### DIRECTION
Answer these from the game-industry Q&A below:
1. What three kinds of work should a new grad emphasize?
2. Which game introduced the person answering to RPGs?
3. Which game in the current-play list is marked "again"?

### SOURCE EXTRACT
#####

As a new grad, emphasize any indie work, side projects, or analytical writing you've done. Or basically anything you've done that demonstrates outstanding passion and drive not just for playing games, but for figuring out how to make great games.

bennychong37 karma

Hi Jeff. Firstly thanks for doing this AMA!

So I've got a couple of questions.

  1. What video game has most influenced your career to date?

  2. Did you ever meet the guy who says "EA Sports, it's in the game"?

  3. And finally what are you currently playing? Apart from work related games

azuredrake23 karma

Hi Jeff. Firstly thanks for doing this AMA! So I've got a couple of questions. What video game has most influenced your career to date? Did you ever meet the guy who says "EA Sports, it's in the game"? And finally what are you currently playing? Apart from work related games

  1. Probably Final Fantasy IV (SNES), as it introduced me to RPGs. More apocryphally, Raptor: Call of the Shadows, as it was the first video game I ever picked up and couldn't put down, so to speak.
  2. Never did meet the EA Sports voice man, sad to say. :)
  3. Currently playing a smorgasborg consisting of: STO, WoW, LoL, D3, Fallout 3 (again), Skyrim (Still), Infamous:SS, and Sm4sh 3DS.

I_DESTROY_PLANETS37 karma

Thanks for doing this AMA! Do you put in many easter eggs into your games/let funny glitches stay in?

#####

### DATA BLOCK
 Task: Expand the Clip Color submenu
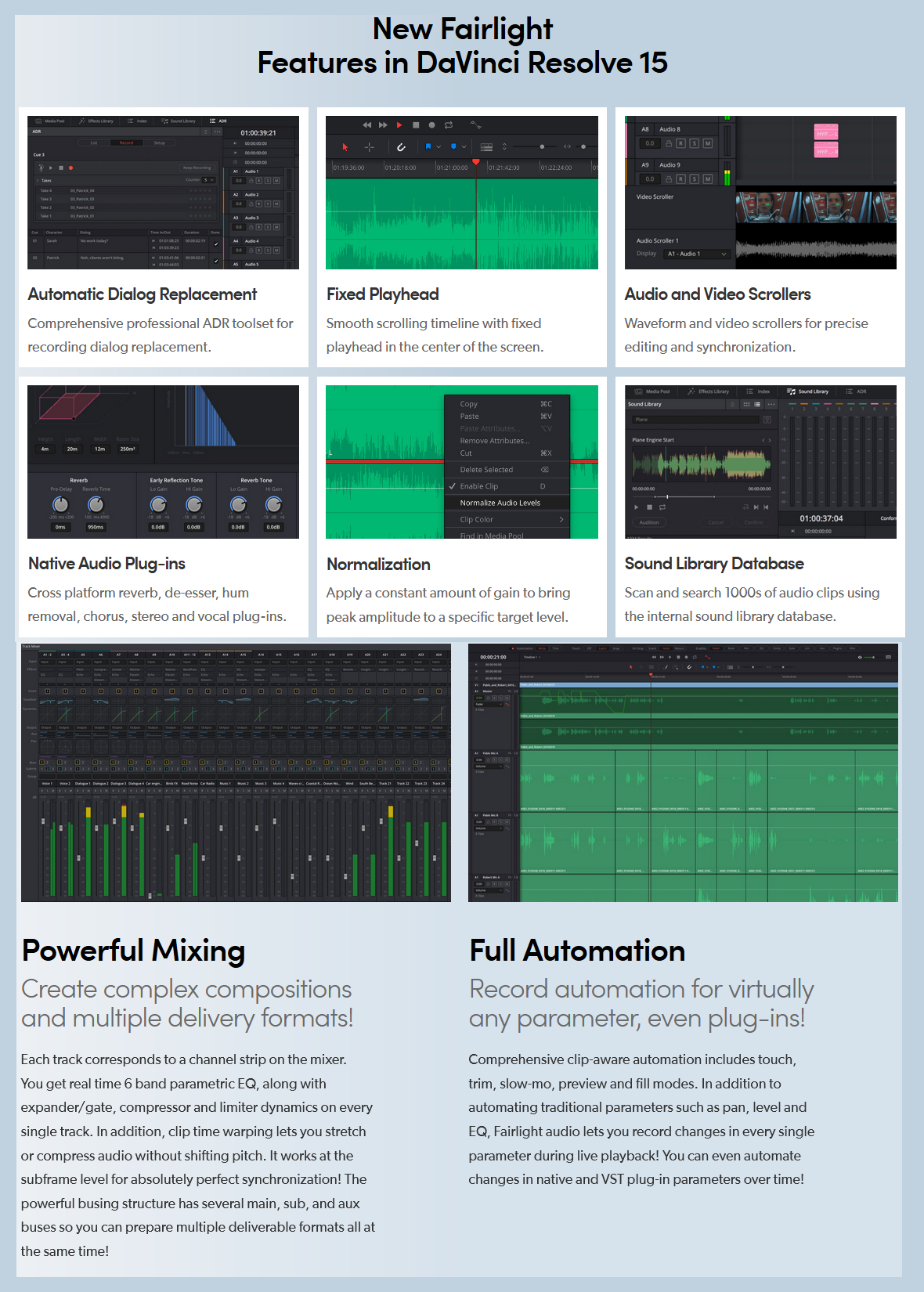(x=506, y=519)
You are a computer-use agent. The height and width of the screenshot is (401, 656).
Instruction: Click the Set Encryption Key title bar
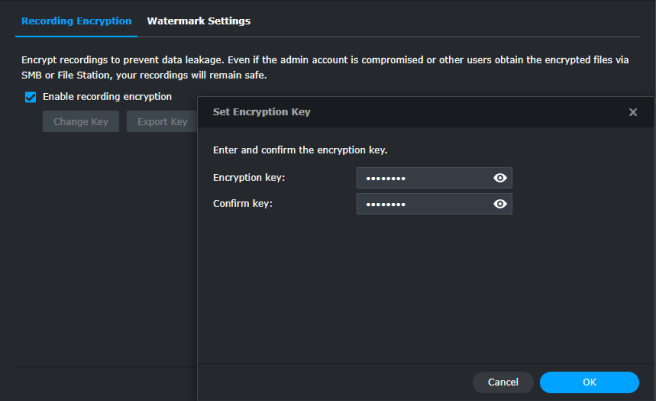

#####

### FULL OUTPUT
1. Indie work, side projects, or analytical writing.
2. Final Fantasy IV (SNES).
3. Fallout 3.